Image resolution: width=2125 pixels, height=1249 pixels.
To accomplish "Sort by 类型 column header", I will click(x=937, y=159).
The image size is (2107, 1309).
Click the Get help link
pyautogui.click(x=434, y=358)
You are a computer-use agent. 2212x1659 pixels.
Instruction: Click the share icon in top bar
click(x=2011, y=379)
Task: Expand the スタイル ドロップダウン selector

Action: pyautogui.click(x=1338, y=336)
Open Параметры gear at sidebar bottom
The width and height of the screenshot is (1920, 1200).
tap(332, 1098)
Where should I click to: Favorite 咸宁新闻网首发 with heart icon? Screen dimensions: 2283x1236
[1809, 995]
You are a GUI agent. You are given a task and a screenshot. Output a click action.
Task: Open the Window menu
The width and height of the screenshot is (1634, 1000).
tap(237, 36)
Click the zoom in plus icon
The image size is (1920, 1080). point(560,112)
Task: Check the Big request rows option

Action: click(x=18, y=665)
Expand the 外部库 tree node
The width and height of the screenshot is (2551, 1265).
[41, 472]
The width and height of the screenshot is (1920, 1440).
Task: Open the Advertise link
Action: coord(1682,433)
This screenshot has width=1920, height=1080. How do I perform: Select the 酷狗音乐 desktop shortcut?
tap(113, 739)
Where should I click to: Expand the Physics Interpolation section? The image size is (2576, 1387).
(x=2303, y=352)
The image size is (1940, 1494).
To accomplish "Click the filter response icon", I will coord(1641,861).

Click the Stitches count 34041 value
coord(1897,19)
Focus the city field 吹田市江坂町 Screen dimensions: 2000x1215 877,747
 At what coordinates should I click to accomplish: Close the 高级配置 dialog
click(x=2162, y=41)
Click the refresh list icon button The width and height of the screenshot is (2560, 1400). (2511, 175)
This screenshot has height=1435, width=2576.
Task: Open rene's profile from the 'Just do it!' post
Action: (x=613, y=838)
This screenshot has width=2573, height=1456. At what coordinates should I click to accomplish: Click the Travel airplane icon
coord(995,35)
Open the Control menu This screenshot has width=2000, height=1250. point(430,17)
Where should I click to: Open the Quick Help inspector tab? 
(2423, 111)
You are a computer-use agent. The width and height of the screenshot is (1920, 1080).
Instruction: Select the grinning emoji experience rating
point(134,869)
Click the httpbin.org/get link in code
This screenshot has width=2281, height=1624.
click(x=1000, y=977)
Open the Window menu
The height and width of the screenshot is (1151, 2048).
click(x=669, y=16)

- [Exercise] Filter the entries above and keep only the lines with the word "pixels".

- [Solution]
Image resolution: width=2125 pixels, height=1249 pixels.
You are a computer-use agent. 2212x1659 pixels.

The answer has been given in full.